Just when I thought the folks at MyTopo couldn’t do any more to win me over, they did just that. These are the people who won my heart years ago when they took all the USGS topographical maps and put them into a single, seamless database. But they didn’t stop there. They gave everybody with a computer and an internet connection the ability to order custom-made maps, and they put ‘em on waterproof, tear-proof paper.
Over the next several years, they added more features. You can get maps that have hunt area boundaries. You can overlay topo data on aerial photos. You can get a single map that has all the data that would normally be on eight or ten USGS maps. And it’s all affordable, too. Even more so now. Those USGS quads used to be four bucks, but now they’re eight. MyTopo maps, customized to your specifications and printed on that durable paper, start at ten bucks.

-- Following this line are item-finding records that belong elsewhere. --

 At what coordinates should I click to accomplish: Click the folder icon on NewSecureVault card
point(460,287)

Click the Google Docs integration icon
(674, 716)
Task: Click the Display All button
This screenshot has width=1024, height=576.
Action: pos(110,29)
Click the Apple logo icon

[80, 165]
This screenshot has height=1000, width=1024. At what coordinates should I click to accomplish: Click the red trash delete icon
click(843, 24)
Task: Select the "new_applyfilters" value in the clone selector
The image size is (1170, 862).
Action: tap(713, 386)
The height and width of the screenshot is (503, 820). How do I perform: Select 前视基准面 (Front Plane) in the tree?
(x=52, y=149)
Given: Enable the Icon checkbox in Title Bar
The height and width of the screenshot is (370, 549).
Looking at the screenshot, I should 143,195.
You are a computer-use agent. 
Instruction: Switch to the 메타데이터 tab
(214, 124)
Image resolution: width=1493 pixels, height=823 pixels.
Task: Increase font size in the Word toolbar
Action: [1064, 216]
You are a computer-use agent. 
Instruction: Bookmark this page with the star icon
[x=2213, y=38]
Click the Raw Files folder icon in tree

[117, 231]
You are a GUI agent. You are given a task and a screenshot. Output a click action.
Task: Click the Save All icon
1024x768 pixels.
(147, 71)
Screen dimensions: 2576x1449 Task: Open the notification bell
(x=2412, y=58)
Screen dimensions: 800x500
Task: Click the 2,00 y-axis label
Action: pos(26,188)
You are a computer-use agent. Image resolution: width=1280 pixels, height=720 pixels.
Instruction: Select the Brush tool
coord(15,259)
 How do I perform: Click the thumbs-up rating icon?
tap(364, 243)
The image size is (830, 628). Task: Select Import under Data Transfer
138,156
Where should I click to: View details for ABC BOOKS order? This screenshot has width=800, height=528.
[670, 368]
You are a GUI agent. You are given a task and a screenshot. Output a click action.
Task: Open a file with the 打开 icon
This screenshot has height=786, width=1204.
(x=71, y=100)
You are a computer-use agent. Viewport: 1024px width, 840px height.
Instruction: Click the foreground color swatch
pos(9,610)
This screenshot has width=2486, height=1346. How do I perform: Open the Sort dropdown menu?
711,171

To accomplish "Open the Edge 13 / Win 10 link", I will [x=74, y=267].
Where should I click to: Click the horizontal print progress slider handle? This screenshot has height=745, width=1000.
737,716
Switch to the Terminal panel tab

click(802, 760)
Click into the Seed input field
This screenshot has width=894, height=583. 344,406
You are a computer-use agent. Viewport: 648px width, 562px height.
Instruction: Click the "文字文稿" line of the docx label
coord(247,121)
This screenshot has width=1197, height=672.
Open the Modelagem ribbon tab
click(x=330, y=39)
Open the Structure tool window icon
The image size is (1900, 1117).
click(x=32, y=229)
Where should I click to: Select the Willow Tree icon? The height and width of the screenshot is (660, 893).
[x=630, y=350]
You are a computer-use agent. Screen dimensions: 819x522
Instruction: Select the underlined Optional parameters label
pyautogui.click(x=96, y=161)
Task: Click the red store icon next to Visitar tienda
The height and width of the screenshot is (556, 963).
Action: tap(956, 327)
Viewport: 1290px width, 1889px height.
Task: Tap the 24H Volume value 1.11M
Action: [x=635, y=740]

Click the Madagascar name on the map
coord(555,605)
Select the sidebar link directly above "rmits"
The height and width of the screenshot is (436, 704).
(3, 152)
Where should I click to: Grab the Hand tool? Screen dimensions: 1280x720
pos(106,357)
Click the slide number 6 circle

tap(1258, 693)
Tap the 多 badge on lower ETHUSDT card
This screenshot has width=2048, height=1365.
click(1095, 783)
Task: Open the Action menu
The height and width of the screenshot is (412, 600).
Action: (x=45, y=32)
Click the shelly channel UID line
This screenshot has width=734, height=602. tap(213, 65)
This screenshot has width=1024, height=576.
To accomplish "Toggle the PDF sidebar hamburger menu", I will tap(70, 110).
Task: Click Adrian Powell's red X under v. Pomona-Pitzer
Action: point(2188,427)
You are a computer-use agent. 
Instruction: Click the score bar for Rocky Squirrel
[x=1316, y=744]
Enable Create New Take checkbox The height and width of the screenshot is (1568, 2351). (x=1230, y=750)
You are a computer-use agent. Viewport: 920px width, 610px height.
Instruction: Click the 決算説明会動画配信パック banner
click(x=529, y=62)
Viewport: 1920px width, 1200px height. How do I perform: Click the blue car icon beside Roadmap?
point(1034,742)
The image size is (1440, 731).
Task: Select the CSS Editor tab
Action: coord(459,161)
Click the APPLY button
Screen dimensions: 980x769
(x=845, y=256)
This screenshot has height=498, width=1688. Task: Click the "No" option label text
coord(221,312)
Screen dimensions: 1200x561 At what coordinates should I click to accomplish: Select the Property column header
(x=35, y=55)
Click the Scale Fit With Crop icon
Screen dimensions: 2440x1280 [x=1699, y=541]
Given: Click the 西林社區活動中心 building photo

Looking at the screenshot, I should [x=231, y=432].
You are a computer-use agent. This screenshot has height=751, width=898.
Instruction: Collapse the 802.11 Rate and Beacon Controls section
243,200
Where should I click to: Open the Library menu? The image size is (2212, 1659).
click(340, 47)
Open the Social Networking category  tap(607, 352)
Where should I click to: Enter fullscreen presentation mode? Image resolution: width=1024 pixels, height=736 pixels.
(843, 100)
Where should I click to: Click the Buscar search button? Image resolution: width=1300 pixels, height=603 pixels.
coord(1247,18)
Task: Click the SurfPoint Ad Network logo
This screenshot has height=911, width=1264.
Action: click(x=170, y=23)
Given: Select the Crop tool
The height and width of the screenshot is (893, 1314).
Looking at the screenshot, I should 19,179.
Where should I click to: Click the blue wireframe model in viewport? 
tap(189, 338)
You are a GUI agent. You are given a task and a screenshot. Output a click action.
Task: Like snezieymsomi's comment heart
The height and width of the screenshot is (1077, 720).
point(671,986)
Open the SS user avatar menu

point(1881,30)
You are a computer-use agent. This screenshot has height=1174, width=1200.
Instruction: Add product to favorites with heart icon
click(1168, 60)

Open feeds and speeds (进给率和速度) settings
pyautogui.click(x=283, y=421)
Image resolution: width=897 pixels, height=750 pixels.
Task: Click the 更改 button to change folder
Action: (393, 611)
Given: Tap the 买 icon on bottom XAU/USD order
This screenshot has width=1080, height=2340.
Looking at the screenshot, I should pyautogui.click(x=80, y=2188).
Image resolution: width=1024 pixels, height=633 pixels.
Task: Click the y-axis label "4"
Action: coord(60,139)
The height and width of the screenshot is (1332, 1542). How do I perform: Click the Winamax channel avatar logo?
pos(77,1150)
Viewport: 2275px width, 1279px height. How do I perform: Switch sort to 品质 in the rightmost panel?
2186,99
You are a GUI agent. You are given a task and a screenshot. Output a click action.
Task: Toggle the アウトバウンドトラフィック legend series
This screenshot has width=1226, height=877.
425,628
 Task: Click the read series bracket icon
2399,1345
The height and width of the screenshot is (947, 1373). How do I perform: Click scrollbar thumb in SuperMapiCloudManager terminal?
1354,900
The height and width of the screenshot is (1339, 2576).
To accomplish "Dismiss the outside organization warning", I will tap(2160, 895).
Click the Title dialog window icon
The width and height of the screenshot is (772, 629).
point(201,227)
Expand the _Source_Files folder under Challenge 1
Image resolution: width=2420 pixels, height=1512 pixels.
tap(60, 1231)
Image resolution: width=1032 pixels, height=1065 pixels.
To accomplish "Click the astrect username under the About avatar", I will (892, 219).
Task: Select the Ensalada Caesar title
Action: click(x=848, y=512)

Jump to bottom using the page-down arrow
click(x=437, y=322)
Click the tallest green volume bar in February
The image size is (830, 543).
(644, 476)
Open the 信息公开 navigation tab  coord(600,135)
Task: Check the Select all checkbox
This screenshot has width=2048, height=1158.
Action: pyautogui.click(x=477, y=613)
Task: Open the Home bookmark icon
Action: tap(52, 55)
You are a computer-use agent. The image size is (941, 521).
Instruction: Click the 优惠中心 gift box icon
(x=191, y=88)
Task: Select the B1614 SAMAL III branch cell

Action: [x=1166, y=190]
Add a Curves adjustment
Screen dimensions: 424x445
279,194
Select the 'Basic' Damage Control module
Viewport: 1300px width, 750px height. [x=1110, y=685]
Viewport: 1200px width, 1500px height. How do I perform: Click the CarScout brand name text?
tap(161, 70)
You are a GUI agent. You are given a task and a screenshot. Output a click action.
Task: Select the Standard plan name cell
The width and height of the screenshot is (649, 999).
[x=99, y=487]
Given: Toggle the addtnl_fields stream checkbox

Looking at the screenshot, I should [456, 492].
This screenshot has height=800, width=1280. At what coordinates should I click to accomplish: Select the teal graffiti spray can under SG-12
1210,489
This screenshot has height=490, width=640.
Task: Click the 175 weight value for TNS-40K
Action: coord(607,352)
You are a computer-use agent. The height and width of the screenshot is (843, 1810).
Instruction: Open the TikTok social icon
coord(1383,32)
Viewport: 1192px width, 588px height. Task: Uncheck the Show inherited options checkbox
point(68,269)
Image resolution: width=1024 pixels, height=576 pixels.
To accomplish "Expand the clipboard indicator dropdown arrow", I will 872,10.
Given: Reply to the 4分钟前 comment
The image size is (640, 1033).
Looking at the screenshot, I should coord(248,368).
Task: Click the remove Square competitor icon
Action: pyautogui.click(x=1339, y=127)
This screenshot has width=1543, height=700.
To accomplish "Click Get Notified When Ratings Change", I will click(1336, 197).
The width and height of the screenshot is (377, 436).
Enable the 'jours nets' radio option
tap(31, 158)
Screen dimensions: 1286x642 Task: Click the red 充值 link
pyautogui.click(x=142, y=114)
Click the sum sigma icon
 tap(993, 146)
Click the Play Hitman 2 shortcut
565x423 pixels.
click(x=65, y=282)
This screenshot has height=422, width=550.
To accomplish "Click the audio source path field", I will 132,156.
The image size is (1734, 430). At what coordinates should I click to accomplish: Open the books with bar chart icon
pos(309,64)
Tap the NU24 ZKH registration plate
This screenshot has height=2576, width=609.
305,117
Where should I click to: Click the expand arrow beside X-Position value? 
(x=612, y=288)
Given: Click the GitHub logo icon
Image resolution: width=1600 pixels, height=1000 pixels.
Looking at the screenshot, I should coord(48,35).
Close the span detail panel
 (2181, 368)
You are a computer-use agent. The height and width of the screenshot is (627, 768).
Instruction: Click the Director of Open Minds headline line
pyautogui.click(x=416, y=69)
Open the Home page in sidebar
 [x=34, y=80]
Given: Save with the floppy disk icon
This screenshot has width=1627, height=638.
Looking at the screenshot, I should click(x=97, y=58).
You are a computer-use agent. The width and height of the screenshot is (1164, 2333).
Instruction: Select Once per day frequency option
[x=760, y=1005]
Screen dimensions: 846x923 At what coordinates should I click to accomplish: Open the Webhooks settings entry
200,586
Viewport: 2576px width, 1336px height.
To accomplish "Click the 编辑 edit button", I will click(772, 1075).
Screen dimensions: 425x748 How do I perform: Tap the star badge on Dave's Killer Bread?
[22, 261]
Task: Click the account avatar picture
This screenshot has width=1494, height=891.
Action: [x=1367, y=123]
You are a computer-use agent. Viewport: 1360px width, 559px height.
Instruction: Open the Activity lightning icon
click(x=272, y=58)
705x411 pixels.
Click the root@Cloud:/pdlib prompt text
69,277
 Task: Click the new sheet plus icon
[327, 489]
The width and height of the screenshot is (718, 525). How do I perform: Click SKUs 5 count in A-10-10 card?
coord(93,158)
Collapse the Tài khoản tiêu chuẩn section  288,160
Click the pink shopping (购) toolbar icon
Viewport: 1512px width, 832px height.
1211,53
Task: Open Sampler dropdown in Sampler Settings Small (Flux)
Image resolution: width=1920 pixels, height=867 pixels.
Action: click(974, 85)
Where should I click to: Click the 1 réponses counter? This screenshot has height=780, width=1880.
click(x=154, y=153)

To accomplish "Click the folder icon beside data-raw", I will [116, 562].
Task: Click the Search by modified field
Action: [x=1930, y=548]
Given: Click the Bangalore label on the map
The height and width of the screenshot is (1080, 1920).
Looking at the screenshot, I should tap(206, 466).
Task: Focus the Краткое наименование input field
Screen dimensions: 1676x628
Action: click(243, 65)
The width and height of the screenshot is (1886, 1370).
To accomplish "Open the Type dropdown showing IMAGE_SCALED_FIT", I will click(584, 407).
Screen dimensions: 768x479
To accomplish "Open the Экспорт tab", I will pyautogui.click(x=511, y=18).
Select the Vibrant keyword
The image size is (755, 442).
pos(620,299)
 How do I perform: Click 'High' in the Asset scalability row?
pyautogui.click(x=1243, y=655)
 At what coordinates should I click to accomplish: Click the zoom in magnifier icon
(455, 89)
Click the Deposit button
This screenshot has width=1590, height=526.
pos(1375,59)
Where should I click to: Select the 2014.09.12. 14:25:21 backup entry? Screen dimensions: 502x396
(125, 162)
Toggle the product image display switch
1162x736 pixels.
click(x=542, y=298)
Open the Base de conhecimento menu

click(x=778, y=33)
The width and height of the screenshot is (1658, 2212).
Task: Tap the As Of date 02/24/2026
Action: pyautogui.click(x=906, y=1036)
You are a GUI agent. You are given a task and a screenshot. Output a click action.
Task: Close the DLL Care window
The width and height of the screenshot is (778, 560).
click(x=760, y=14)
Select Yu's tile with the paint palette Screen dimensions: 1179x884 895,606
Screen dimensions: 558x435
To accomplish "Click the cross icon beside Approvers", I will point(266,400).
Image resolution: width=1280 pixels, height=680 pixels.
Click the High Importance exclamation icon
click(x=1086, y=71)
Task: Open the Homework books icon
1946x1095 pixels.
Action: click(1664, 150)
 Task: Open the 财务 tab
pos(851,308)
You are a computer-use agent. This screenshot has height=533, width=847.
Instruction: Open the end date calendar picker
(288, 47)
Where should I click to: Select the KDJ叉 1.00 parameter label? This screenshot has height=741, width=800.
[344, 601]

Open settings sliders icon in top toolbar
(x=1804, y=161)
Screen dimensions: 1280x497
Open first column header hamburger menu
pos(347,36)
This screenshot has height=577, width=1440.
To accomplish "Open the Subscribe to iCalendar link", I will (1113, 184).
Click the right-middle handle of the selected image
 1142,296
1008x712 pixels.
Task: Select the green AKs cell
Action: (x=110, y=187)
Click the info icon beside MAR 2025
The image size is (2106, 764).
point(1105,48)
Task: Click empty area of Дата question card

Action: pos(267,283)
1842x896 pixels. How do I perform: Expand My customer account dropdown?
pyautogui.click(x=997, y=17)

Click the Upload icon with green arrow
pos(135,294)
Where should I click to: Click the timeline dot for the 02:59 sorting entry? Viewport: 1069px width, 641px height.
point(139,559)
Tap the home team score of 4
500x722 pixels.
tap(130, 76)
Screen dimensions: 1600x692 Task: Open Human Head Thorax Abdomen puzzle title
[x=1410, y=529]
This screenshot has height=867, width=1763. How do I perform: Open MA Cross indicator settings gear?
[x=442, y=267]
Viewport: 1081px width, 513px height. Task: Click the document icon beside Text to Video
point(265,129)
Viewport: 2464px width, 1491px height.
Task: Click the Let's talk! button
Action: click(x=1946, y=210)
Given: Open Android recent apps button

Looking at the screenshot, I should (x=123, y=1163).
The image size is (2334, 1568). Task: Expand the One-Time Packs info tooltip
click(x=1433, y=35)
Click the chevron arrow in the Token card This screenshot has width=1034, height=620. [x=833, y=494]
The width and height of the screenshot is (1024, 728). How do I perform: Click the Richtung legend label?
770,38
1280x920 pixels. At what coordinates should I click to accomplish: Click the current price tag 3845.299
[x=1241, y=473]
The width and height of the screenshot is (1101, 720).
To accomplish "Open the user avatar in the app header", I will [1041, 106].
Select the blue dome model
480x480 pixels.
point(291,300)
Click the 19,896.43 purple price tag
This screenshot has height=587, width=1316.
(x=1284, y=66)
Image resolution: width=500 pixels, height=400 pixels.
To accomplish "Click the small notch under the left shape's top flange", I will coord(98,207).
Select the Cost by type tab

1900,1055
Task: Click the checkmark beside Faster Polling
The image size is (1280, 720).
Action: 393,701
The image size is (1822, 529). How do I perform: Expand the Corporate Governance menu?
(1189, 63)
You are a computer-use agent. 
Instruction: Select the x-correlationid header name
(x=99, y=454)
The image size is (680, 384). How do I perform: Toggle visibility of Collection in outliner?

But they didn’t stop there. MyTopo recently bought Terrain Navigator, a computer mapping program. And they made it better. I’ve been fiddling with the copy I bought a week ago, and I haven’t even scratched the surface of the features it’ll do. The program links to Google Earth, and I’ve been spending all my time checking that out.
The new Terrain Navigator comes in two versions for each state in the U.S. There’s the basic version, which is plenty for just about anyone. It does all the mapping, printing up to 11 by 17 inches, and data transfer to and from GPS units, and it’s ninety-nine dollars for each state. The pro version adds the Google Earth interface, large-format map printing, and GIS and CAD export features that search and rescue groups would use. That version’s three hundred dollars per state.
Terrain Navigator is great for any avid outdoor explorer. A warning, though: you won’t want to turn it off, unless it’s to go collect more tracks and waypoints to download back into the program.